Contromano
CURZIO MALTESE
(da "Il Venerdì" di Repubblica, 20 Apr. 2007)
In una nazione dove le mafie controllano ormai tre regioni, un pezzo consistente di PIL e un fatturato di almeno cento miliardi di euro l'anno, la politica è riuscita a fare entrare nella Commissione Antimafia un paio di pregiudicati, Paolo Cirino Pomicino e Alfredo Vito, rispettivamente detti «o' ministro» e «mister centomila preferenze», condannati in via definitiva per corruzione.
Davvero un bel modo di rilanciare la lotta alla criminalità organizzata e alla politica collusa.
Non è stato semplice, ma neppure complicato. Stavolta due parlamentari, Angela Napoli (An) e Grazio Licandro (Pdci), avevano presentato in Parlamento una legge per vietare l'ingresso di parlamentari condannati nella Commissione Antimafia.
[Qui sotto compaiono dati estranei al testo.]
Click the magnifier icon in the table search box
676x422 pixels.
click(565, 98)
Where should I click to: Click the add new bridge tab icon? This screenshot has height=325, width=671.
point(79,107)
Dopo un rapido e quasi omertoso dibattito, quasi ignorato dai media, la proposta è stata portata alla Camera, dove ha raccolto ventuno voti su 630.
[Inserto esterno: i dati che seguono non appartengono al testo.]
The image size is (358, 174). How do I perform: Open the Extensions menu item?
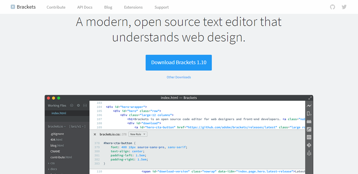pyautogui.click(x=133, y=7)
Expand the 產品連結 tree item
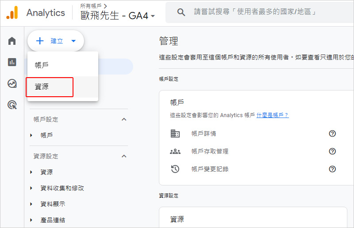This screenshot has height=228, width=354. point(31,220)
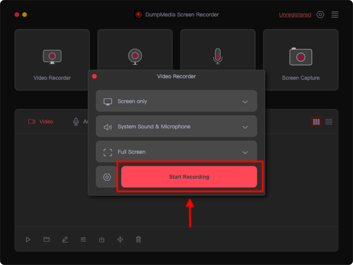Image resolution: width=353 pixels, height=265 pixels.
Task: Click the play icon in the bottom toolbar
Action: [x=28, y=239]
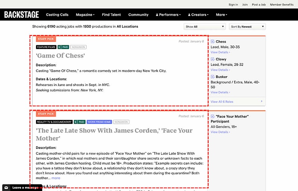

Fine della 'questione morale'.
Fra i contrari, tristemente, anche il senatore di Rifondazione Francesco Forgione, già protagonista di serie battaglie nel Consiglio Regionale siciliano, e oggi presidente della Commissione.
La Commissione ha poteri enormi e sarebbe ora che li usasse, tutti e subito. Dire che siamo tornati all'emergenza criminalità è riduttivo. Stiamo arrivando alla resa incondizionata dello Stato, in alcune realtà, all'antiStato mafioso.
Nei cinque anni del governo Berlusconi, la lotta alla mafia non ha fatto un passo in avanti, ma ben il contrario. Alcuni pool meridionali sono stati smantellati, con la ragione e spesso l'alibi della "lotta al terrorismo internazionale". Altre procure sono state delegittimate, molti processi sono stati bloccati o ritardati dalle nuove leggi «garantiste», e molti finiranno in nulla.
Con l'avvento del governo di centrosinistra ci si aspettava una svolta che finora non c'è stata. La guerra di camorra a Napoli ha allarmato l'opinione pubblica e lo Stato ha provato a fare la faccia feroce, senza grandi successi. Laddove le cosche non hanno bisogno di sparare, come in Calabria perché hanno il controllo totale del territorio, non è notizia e dunque nemmeno si finge di occuparsi del problema. Si continuano a impallinare i magistrati onesti e capaci, come il Luigi De Magistris di Catanzaro, al quale hanno appena strappato un'inchiesta importantissima, la 'Poseidone', sull'intreccio fra mafia, massoneria e politica.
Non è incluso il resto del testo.